Pick out and copy each line of the items below that contains the string "pyautogui". The match is case-sensitive.
— start of Input material —
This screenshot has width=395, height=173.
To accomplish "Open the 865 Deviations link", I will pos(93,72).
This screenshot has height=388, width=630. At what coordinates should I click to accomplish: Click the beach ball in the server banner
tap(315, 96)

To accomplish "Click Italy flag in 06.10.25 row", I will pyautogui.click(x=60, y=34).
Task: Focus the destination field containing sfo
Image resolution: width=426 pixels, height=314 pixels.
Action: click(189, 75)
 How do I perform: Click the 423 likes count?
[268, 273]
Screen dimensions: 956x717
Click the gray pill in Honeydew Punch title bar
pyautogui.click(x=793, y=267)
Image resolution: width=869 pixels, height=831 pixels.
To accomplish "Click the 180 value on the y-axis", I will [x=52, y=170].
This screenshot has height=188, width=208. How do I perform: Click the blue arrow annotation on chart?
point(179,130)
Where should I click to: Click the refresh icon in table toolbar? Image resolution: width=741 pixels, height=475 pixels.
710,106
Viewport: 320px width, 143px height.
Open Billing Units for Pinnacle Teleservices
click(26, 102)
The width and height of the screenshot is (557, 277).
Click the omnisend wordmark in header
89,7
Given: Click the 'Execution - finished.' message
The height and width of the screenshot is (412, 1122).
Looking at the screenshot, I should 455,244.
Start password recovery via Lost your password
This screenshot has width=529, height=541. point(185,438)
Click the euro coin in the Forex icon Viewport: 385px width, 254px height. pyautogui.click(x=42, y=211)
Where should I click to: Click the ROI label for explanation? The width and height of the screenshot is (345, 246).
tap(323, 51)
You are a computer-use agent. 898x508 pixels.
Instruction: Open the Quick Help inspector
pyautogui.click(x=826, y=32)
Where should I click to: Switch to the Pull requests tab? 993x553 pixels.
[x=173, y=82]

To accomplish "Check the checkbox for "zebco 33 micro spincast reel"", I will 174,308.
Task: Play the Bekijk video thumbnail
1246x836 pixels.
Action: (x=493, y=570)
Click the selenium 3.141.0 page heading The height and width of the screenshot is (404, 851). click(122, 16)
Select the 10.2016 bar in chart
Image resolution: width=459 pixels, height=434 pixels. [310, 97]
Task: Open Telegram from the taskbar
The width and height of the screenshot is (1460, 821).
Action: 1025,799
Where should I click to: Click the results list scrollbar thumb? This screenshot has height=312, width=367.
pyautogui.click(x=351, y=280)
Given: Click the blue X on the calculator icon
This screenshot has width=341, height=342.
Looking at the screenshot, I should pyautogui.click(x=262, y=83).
— end of Input material —
• Problem solution:
To accomplish "Click Italy flag in 06.10.25 row", I will pyautogui.click(x=60, y=34).
pyautogui.click(x=793, y=267)
Click the euro coin in the Forex icon Viewport: 385px width, 254px height. pyautogui.click(x=42, y=211)
pyautogui.click(x=826, y=32)
pyautogui.click(x=351, y=280)
Looking at the screenshot, I should pyautogui.click(x=262, y=83).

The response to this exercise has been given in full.